A crucial goal of education, especially in a town like Gary, is teaching students to pursue higher education and career development beyond their time in high school. In Gary, 21st Century Charter School is helping its students not only to desire education after high school, but also to have the credits necessary to do so without taking on crushing higher education debt.
At the end of this academic year, eight students will graduate from 21st Century with associate’s degrees alongside their high school diplomas. On average, students possess thirteen college credits upon graduation –- earned at no cost to the student. Moreover, the number of students graduating with higher education degrees is increasing in each senior class. And one student, set to graduate in a couple years, will be the first student in Indiana history to leave high school with a full bachelor’s degree.
The secret to 21st Century’s success is two-fold: the school holds students to a high standard and it utilizes the community college resources in the city rather than offering expensive advanced coursework at its own school. The courses offered on 21st Century’s campus champion high standards to prepare students for college-level work. Eventually, students enroll in the local community college on a course-by-course basis once they have passed an exam that indicates they are ready for the experience.
Once enrolled in community college courses, students travel to the college campus for classes. This gives them a boost in confidence and a chance to experience the academic environment of a college campus. 21st Century’s role is to follow up with college professors about student performance and behavior, and to coach its students through the homework and demands of college courses. Once a student has fulfilled all the requirements to graduate with a high school degree, he or she can take more college courses — now with the added confidence that comes from earned success.

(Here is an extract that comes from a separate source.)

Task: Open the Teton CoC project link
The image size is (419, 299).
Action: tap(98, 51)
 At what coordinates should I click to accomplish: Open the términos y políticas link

21st Century CEO Kevin Teasley says that this model can only take shape if administrators are willing to change school culture. Giving students the confidence to pursue higher education is no easy task, especially if those students know few or no adults who have earned higher degrees. The school recognizes that it must advocate on behalf of kids and coach them to surpass their previous expectations. Part of this is care, compassion, and coaching, and part of it is holding kids to a high standard. Teasley believes that our academic culture in America doesn’t challenge students enough. In his view, holding students to high standards is care and compassion, not a punishment.
For 21st Century, high standards and smart use of funds go hand in hand. 21st Century doesn’t bring in staff to teach many different courses. Instead, it finds that its resources are better utilized by paying for community college courses. “We staff ourselves so that [students] have to take college-level courses,” Teasley remarks. Paying for students’ college courses actually costs less than hiring full-time teachers at the high school level.
But it’s not just the school’s accounting books that benefit. Students have confidence in their ability to complete college when they leave 21st Century – and they also have a more manageable financial situation because of the credits they have already earned. The average thirteen credits that students graduate with are almost an entire college semester’s worth of classes. That can mean tens of thousands of dollars saved.
21st Century’s model is a win for both school finance and high standards for students. More importantly, by thinking creatively about its budget, it creates more options for its students and changes the culture of the town in which it operates. “The community has adopted our school,” says Teasley. In so doing, Gary, Indiana has taken the first steps to adopting a vision of upward mobility through earned success and higher education.